Engineering and Technology

Teaching solid mechanics to artificial intelligence—a fast solver for heterogeneous materials

J. R. Mianroodi, N. H. Siboni, et al.

Discover how Jaber Rezaei Mianroodi, Nima H. Siboni, and Dierk Raabe have revolutionized local stress calculations in complex materials with their innovative deep neural network. Achieving up to 8300 times speedup compared to conventional solvers, this research highlights a transformative approach for micromechanics in non-linear materials.

00:00

~3 min • Beginner • English

Index

Introduction

The study addresses the challenge of solving mechanical equilibrium equations in materials with complex, heterogeneous microstructures and non-linear constitutive behavior, where conventional numerical solvers (finite element, spectral) become computationally expensive. The research question is whether a deep neural network can serve as a surrogate solver to predict spatially resolved stress fields in heterogeneous solids (elastic and elasto-plastic), with acceptable accuracy and significantly reduced computational cost, and whether it generalizes to microstructures beyond those used in training. The motivation stems from the need for fast, scalable simulations in multi-physics, multi-scale materials modeling where microstructural complexity and non-linearities (e.g., yielding, localization) impose high computational burdens.

* [Entries provided]

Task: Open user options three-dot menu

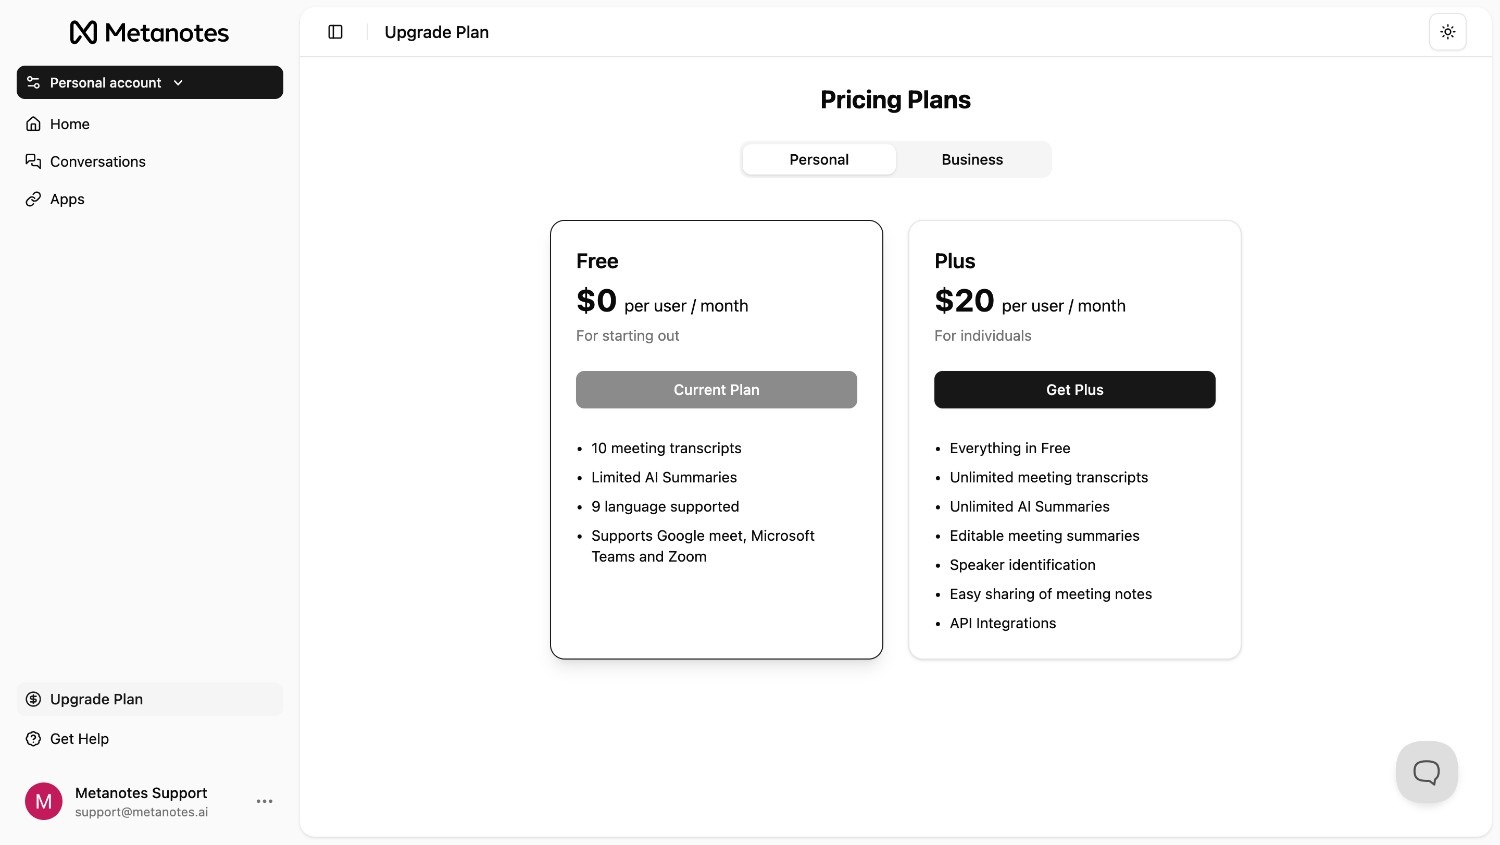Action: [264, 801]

--

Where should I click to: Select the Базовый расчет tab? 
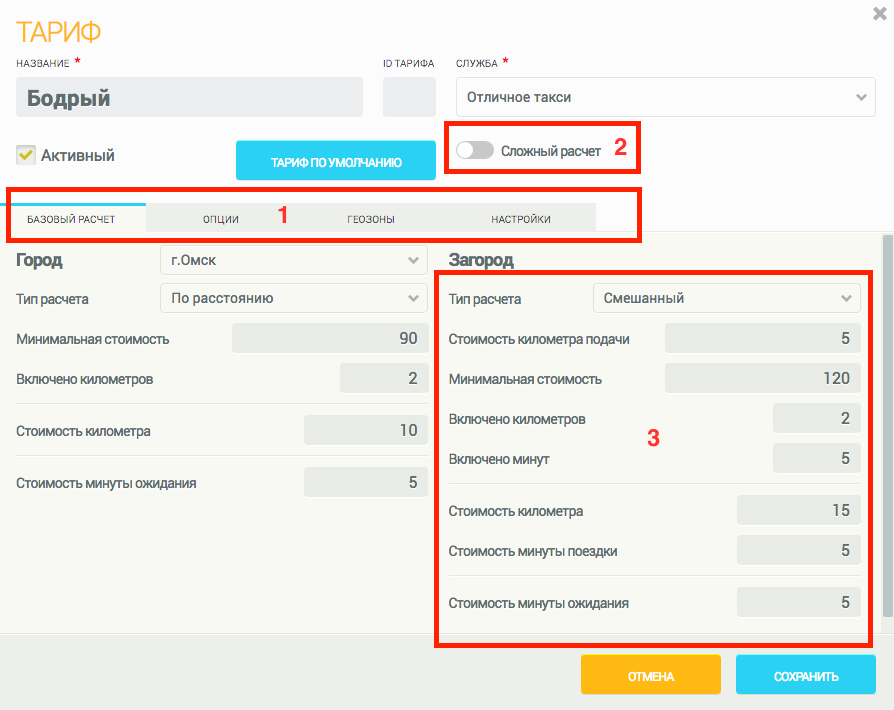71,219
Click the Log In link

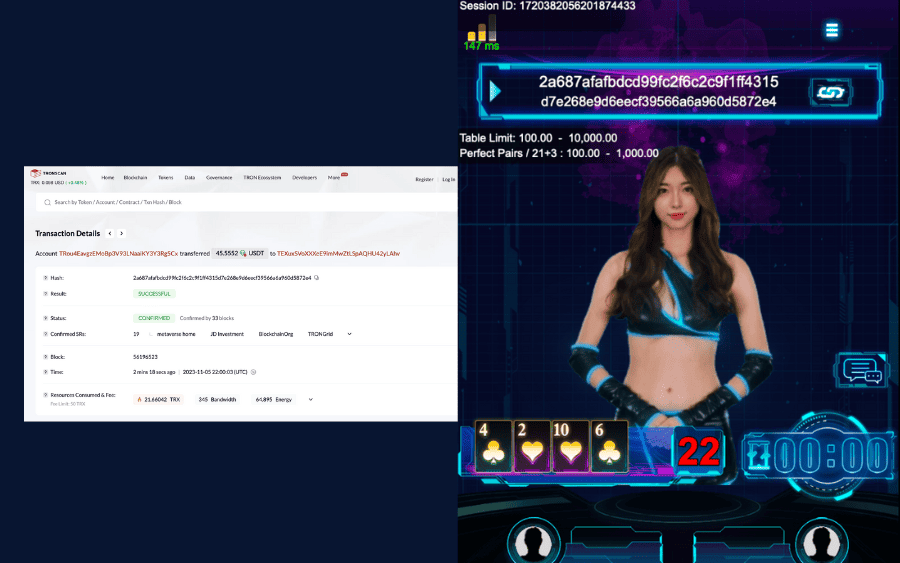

* * *

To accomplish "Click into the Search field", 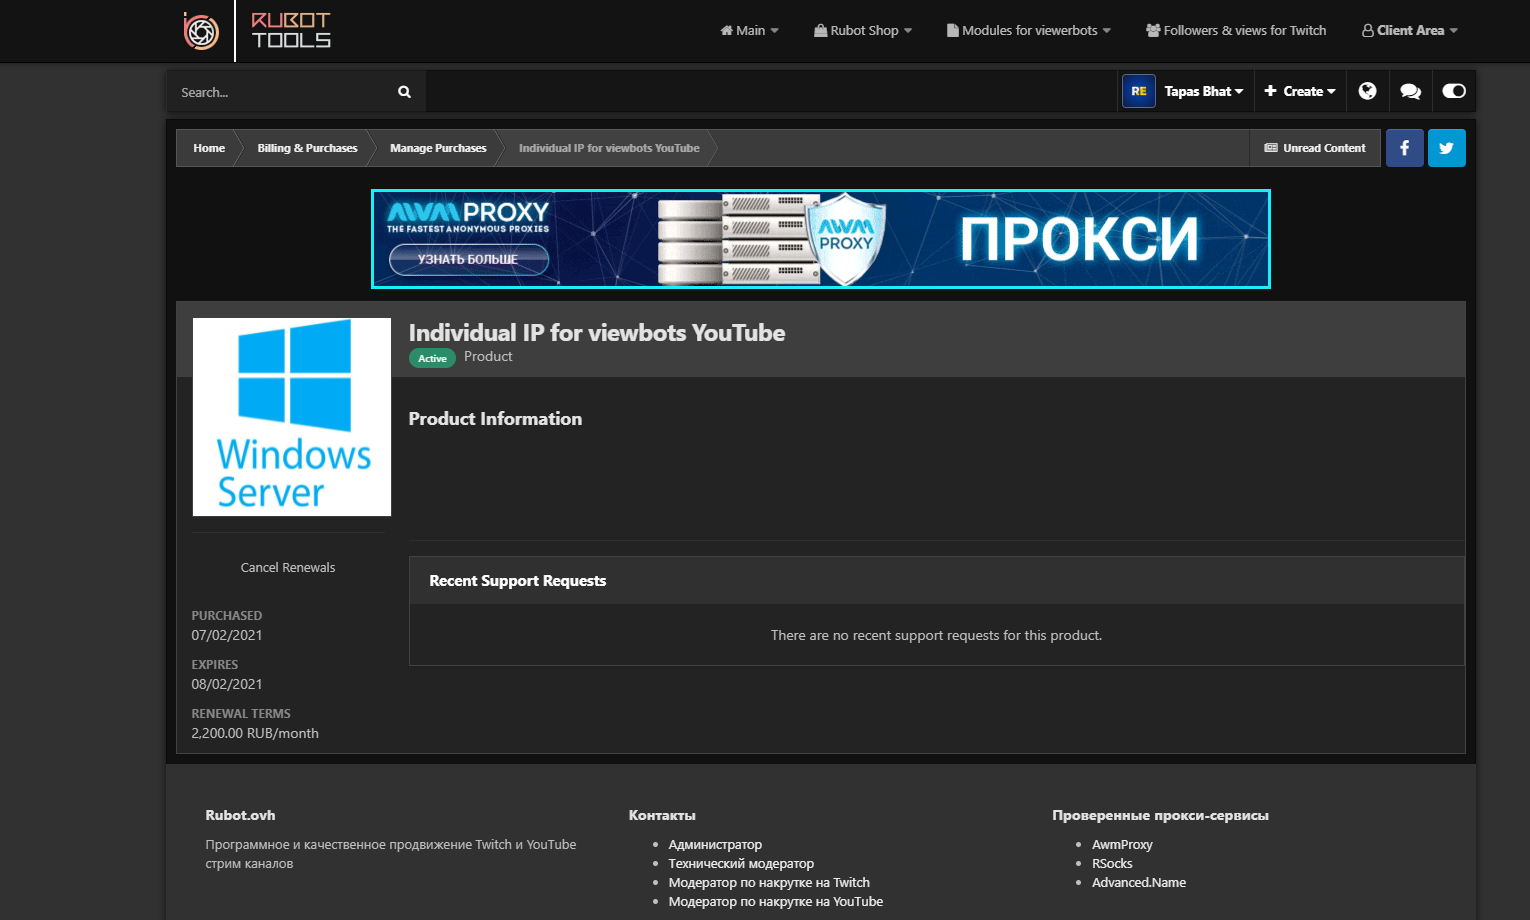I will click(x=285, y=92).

* [Challenges]
[1] In two sentences, what does the page on teaching solid mechanics to artificial intelligence say?
[2] Rewrite the page on teaching solid mechanics to artificial intelligence, starting at "Discover how Jaber" and ending at "in non-linear materials.", with "revolutionized" replaced by "transformed".
Answer from the text on the neural-network stress solver only, not from the records.

* [Task results]
[1] The study asks whether a deep neural network can serve as a surrogate solver that predicts spatially resolved stress fields in heterogeneous elastic and elasto-plastic solids with acceptable accuracy and much lower computational cost than conventional finite element or spectral solvers, and whether it generalizes to microstructures beyond those used in training. The network achieved up to 8300 times speedup over conventional solvers, an approach motivated by the need for fast, scalable simulations in multi-physics, multi-scale materials modeling.

[2]
Discover how Jaber Rezaei Mianroodi, Nima H. Siboni, and Dierk Raabe have transformed local stress calculations in complex materials with their innovative deep neural network. Achieving up to 8300 times speedup compared to conventional solvers, this research highlights a transformative approach for micromechanics in non-linear materials.